The letters that Moses writes to "newspapers, to people in public life, to friends and relatives and at last to the dead" appear in almost every chapter in the novel. These letters illustrate Moses' attempt to put the world around him in some kind of order. He talks and talks and writes and writes, trying to iron out the contradictions that exist in his philosophy, his life, and the life of others. The technique seems to work: by the end of the novel, he can stay peacefully silent. Moses has nothing else to say for the moment, "not a single word." He has not actually created organization or stability through his letter writing, but the process has, more importantly, allowed him to come to an understanding of himself and see that stability is not a goal in the first place.
Philosophy and psychology are present throughout the novel. Moses constantly makes references to philosophies of his own, of the ancients and moderns, and of new scholars. Philosophy becomes a kind of religion for Moses, and he tries to tear it apart in order to understand it. In the end, he finds that his personal philosophy is a mixture of philosophies, and he need not decide on any one philosophy in order to be satisfied.

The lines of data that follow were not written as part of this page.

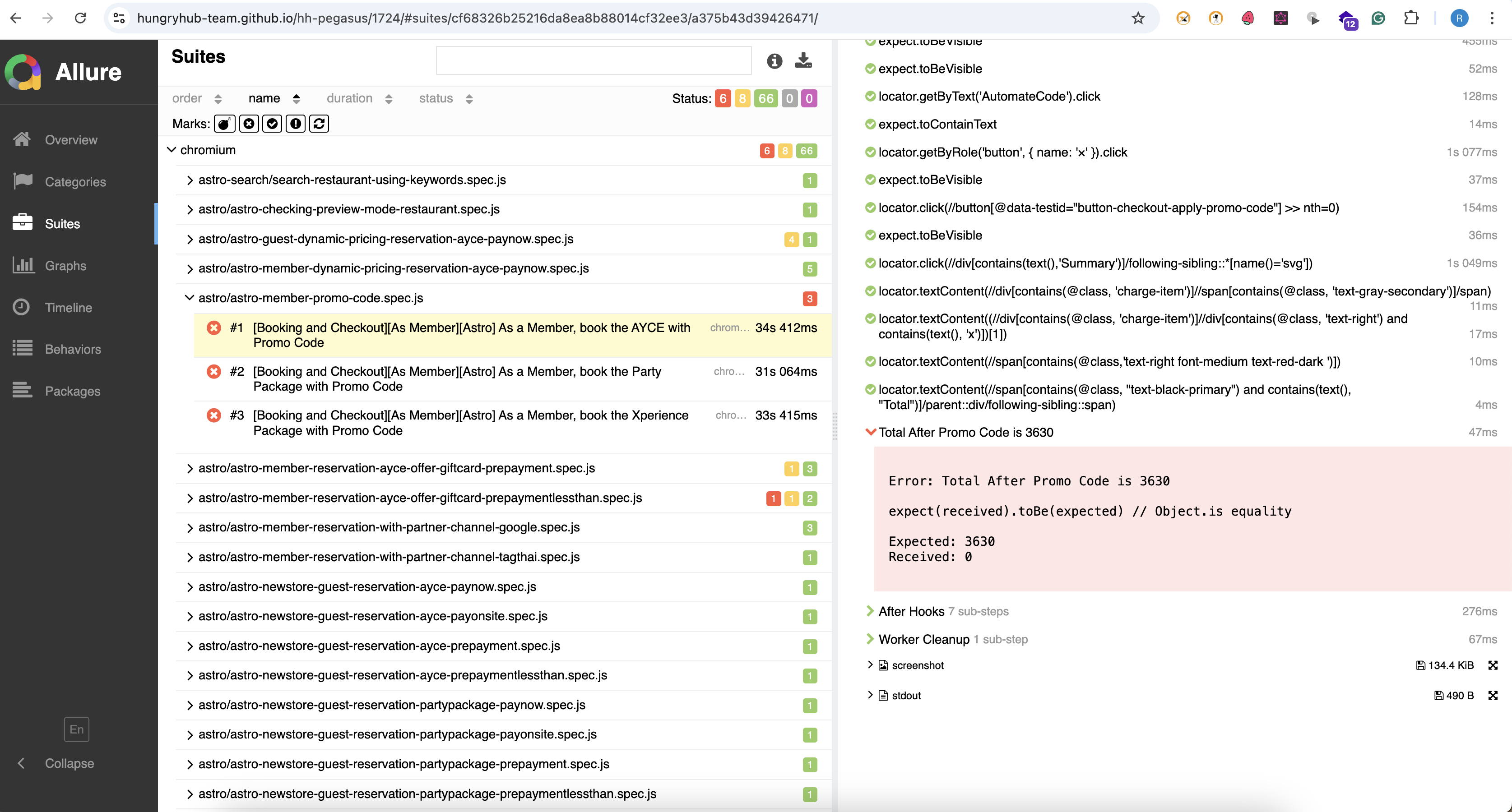Screen dimensions: 1512x812
Task: Click the En language button
Action: (x=76, y=729)
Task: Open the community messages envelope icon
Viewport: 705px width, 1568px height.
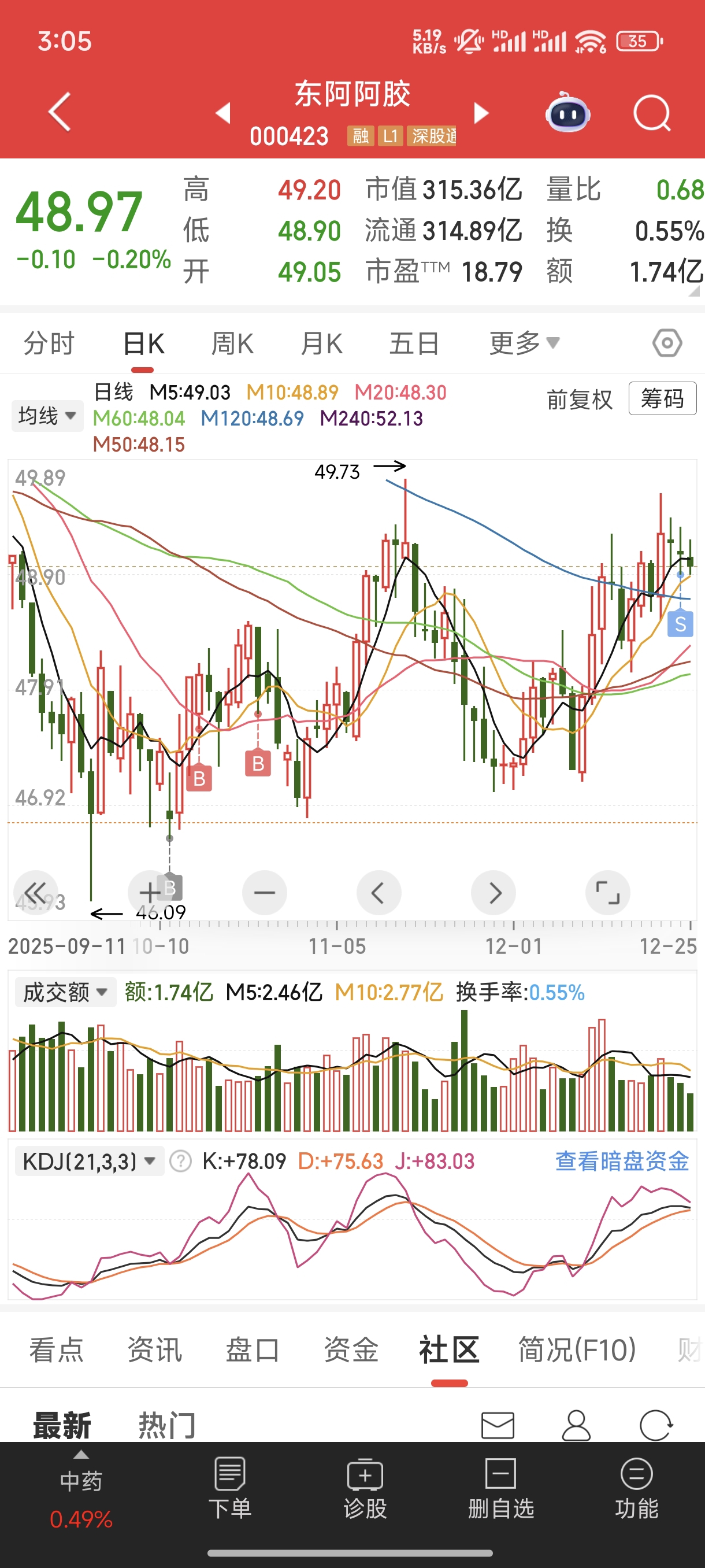Action: tap(498, 1426)
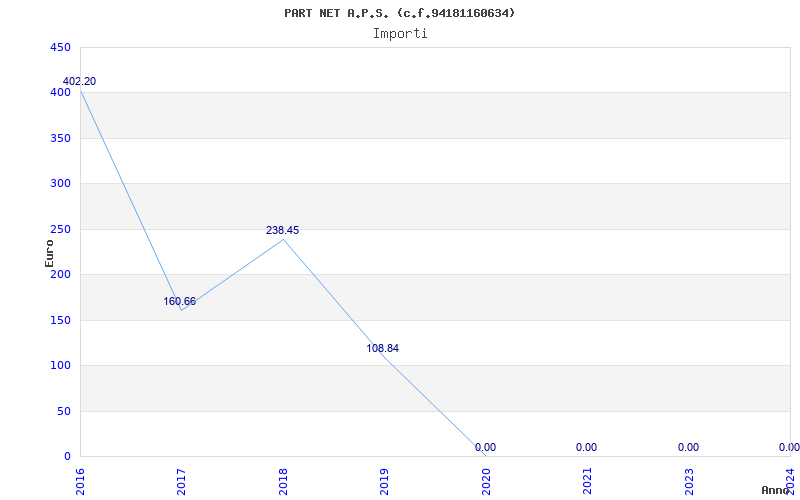Select the 0.00 label above 2020
The height and width of the screenshot is (500, 800).
point(485,448)
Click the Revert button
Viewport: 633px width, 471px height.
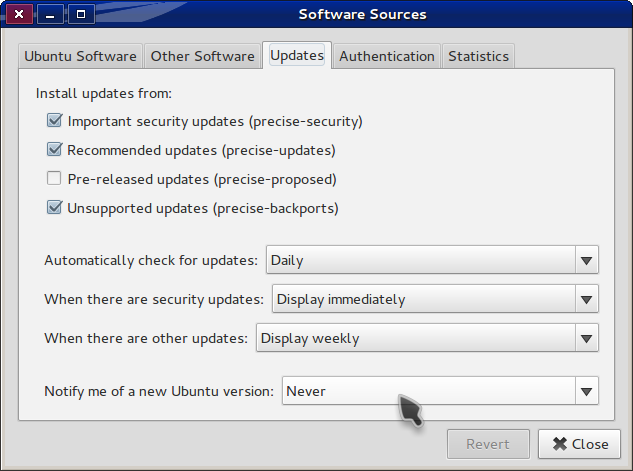coord(487,444)
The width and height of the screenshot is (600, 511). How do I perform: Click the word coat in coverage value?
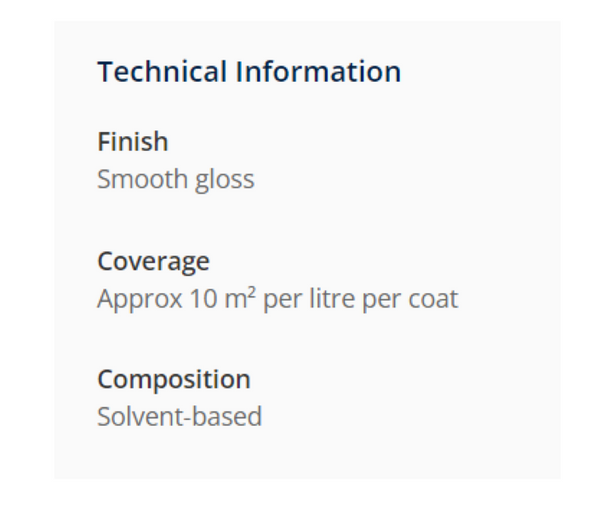pos(433,299)
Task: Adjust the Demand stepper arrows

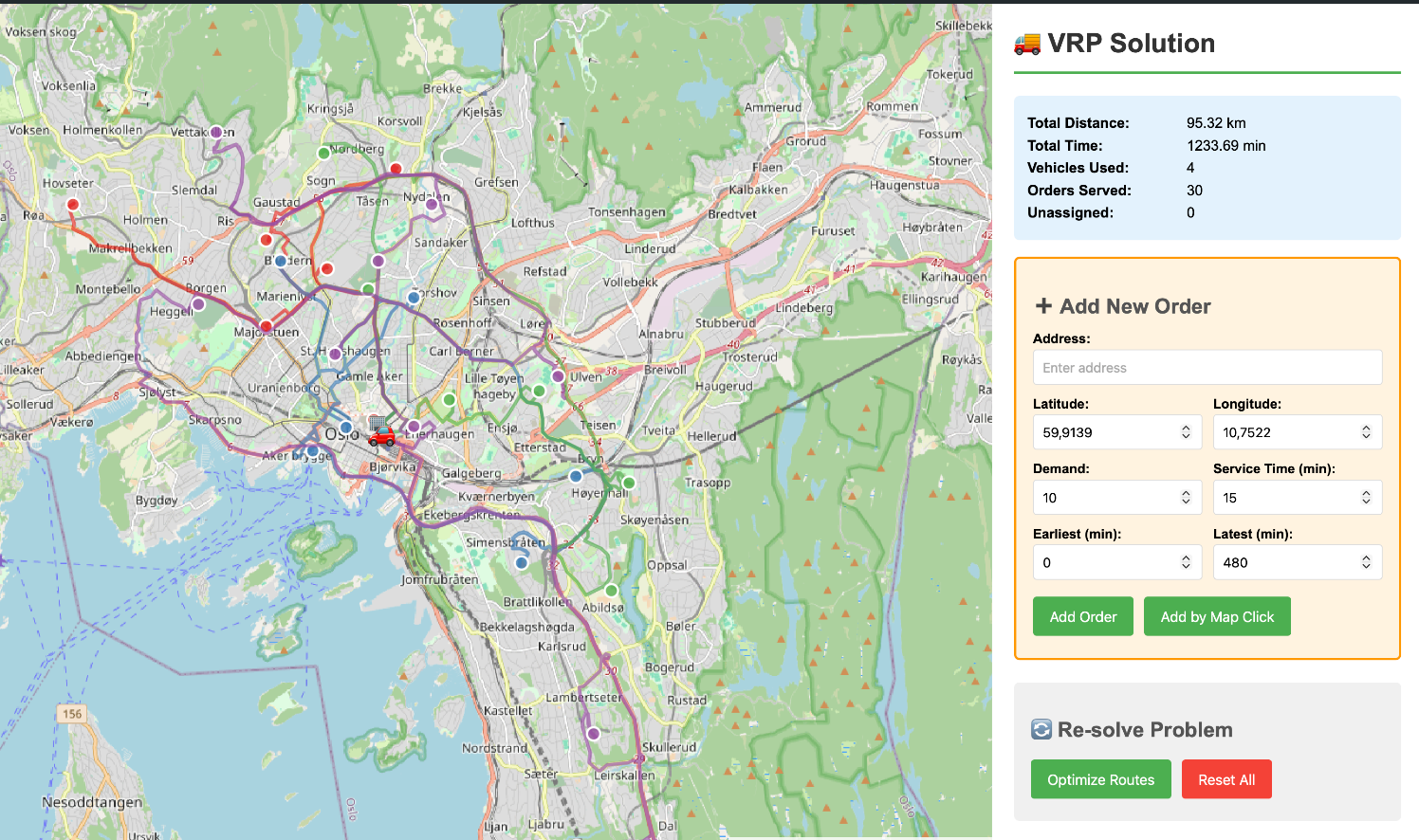Action: click(x=1186, y=498)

Moses has seen a psychiatrist, and he references ideas of psychology. Psychology serves mostly as an object of satire in the novel; both Bellow and Moses find humor at its expense.
Women are both the cause of and the antidote to Moses' suffering. His wives pain him, his casual loves give him diseases. Some women represent Moses' tendency to rely on sex for comfort. He also seeks stability in marriage. Over the course of his relationship with Ramona, Moses begins relating to women in a new way. He stops thinking of marriage as an easy solution to his problems, and of sex as the cure for what ails him.